Dataset entries
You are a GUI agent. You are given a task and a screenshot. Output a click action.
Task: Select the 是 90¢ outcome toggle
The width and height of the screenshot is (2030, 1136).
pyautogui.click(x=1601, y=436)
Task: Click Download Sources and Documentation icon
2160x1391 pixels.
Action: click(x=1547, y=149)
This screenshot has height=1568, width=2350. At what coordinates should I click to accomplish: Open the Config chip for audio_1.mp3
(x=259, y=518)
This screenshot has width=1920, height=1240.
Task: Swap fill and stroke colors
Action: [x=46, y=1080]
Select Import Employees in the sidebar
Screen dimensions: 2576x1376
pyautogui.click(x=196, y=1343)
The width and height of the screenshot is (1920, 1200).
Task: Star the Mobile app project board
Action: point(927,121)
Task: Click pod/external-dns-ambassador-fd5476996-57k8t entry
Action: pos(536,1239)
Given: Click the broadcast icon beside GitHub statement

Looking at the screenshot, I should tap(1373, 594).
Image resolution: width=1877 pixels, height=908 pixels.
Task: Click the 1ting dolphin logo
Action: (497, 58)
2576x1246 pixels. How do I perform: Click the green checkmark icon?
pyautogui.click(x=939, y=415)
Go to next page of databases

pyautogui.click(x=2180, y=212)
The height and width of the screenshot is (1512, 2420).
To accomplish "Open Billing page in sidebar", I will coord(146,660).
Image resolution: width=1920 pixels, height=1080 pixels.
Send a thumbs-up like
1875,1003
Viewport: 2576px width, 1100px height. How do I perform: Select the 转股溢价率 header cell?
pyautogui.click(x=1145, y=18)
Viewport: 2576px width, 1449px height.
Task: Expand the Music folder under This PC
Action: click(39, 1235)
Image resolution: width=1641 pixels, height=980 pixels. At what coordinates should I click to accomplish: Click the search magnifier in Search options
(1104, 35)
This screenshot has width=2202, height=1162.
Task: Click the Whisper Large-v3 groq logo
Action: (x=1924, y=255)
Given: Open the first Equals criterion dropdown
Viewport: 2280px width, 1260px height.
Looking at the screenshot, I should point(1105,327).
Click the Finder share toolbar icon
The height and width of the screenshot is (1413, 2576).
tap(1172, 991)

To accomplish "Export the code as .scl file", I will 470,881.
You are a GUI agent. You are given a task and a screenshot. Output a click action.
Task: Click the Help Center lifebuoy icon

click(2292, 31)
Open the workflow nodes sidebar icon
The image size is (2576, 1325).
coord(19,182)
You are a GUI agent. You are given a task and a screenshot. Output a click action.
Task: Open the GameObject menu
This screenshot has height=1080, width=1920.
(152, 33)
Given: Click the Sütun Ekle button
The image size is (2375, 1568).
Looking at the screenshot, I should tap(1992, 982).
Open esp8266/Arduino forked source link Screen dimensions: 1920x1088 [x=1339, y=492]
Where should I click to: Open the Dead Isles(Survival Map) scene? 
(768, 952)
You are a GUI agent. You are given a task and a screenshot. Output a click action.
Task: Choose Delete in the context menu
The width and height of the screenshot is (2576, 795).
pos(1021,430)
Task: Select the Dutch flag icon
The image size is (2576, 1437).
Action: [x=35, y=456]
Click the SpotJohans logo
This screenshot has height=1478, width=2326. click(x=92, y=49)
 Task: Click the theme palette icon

**Work request**
Repeat the data exactly. Omit nothing.

**Your response**
You are a GUI agent. You are given a task and a screenshot. Output a click action.
Task: Select the 是 90¢ outcome toggle
The width and height of the screenshot is (2030, 1136).
pyautogui.click(x=1601, y=436)
Task: Click Download Sources and Documentation icon
2160x1391 pixels.
Action: click(x=1547, y=149)
This screenshot has height=1568, width=2350. At what coordinates should I click to accomplish: Open the Config chip for audio_1.mp3
(x=259, y=518)
This screenshot has width=1920, height=1240.
Task: Swap fill and stroke colors
Action: [x=46, y=1080]
Select Import Employees in the sidebar
Screen dimensions: 2576x1376
pyautogui.click(x=196, y=1343)
The width and height of the screenshot is (1920, 1200).
Task: Star the Mobile app project board
Action: point(927,121)
Task: Click pod/external-dns-ambassador-fd5476996-57k8t entry
Action: pos(536,1239)
Given: Click the broadcast icon beside GitHub statement

Looking at the screenshot, I should tap(1373, 594).
Image resolution: width=1877 pixels, height=908 pixels.
Task: Click the 1ting dolphin logo
Action: (497, 58)
2576x1246 pixels. How do I perform: Click the green checkmark icon?
pyautogui.click(x=939, y=415)
Go to next page of databases

pyautogui.click(x=2180, y=212)
The height and width of the screenshot is (1512, 2420).
To accomplish "Open Billing page in sidebar", I will coord(146,660).
Image resolution: width=1920 pixels, height=1080 pixels.
Send a thumbs-up like
1875,1003
Viewport: 2576px width, 1100px height. How do I perform: Select the 转股溢价率 header cell?
pyautogui.click(x=1145, y=18)
Viewport: 2576px width, 1449px height.
Task: Expand the Music folder under This PC
Action: click(39, 1235)
Image resolution: width=1641 pixels, height=980 pixels. At what coordinates should I click to accomplish: Click the search magnifier in Search options
(1104, 35)
This screenshot has width=2202, height=1162.
Task: Click the Whisper Large-v3 groq logo
Action: (x=1924, y=255)
Given: Open the first Equals criterion dropdown
Viewport: 2280px width, 1260px height.
Looking at the screenshot, I should point(1105,327).
Click the Finder share toolbar icon
The height and width of the screenshot is (1413, 2576).
tap(1172, 991)

To accomplish "Export the code as .scl file", I will 470,881.
You are a GUI agent. You are given a task and a screenshot. Output a click action.
Task: Click the Help Center lifebuoy icon

click(2292, 31)
Open the workflow nodes sidebar icon
The image size is (2576, 1325).
coord(19,182)
You are a GUI agent. You are given a task and a screenshot. Output a click action.
Task: Open the GameObject menu
This screenshot has height=1080, width=1920.
(152, 33)
Given: Click the Sütun Ekle button
The image size is (2375, 1568).
Looking at the screenshot, I should tap(1992, 982).
Open esp8266/Arduino forked source link Screen dimensions: 1920x1088 [x=1339, y=492]
Where should I click to: Open the Dead Isles(Survival Map) scene? 
(768, 952)
You are a GUI agent. You are given a task and a screenshot. Output a click action.
Task: Choose Delete in the context menu
The width and height of the screenshot is (2576, 795).
pos(1021,430)
Task: Select the Dutch flag icon
The image size is (2576, 1437).
Action: [x=35, y=456]
Click the SpotJohans logo
This screenshot has height=1478, width=2326. click(x=92, y=49)
 Task: Click the theme palette icon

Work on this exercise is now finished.